┌─ Textauszug
Als die Gropiusstadt und andere Großsiedlungen in den sechziger Jahren gebaut wurden, beherrschten Ideen des Modularen und Seriellen die Architektur- und Urbanismusdiskussion. Ob und welche Relevanz diese Ansätze heute noch haben können, zeigt sich spätestens dann, wenn es gilt, die Siedlungsareale der „Urbanität durch Dichte“-Epoche zu ergänzen, nachzuverdichten.

Text: Brinkmann, Ulrich, Berlin

„Die schwierige Aufgabe ist, die Balance zwischen einer Verklärung des Status quo zum Gesamtkunstwerk und einem allzu sorglosen Überschreiben des Vorhandenen nach heutigen Kriterien auszutarieren“, schrieben wir vor neun Jahren, als wir uns das letzte Mal ausführlicher der Gropiusstadt gewidmet haben (Bauwelt 7.2013). Damals wurden Überlegungen zur Nachverdichtung der Großsiedlung im Berliner Süden publik; ein städtebauliches Werkstatt-Verfahren hatte soeben Orte aufgespürt, die als Bauplatz tauglich schienen, um der steigenden Nachfrage nach Wohnraum auch hier, am Rand des Bezirks Neukölln und in Nähe zum Flughafen BER, mit neuen Angeboten zu begegnen.
Wie könnte ein angemessener Umgang mit dem städtebaulichen und architektonischen Erbe der sechziger Jahre aussehen? Ansätze wie modulares Bauen und Vorfertigung werden schließlich auch heute noch verfolgt, vor allem im Schulbau, im Zuge der wachsenden Bedeutung des Holzbaus aber mehr und mehr auch im Wohnungsbau. Doch auch entwerferische Aspekte, die noch vor Überlegungen zur Umsetzung stehen, können sich in der Gropiusstadt neu diskutieren lassen: etwa das Verhältnis von Figur und Grund, von Objekt und Raum.
└─
Kurze Übung —
Welche Ideen beherrschten laut dem Text über die Gropiusstadt in den sechziger Jahren die Architektur- und Urbanismusdiskussion? Antworte bitte in einem Satz.
┌─ Datensatzinhalt
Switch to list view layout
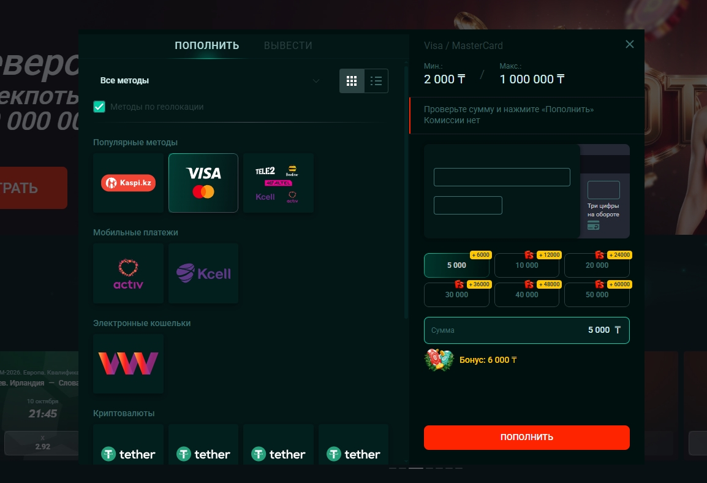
└─
Antwort zur Aufgabe —
Ideen des Modularen und Seriellen beherrschten damals die Architektur- und Urbanismusdiskussion.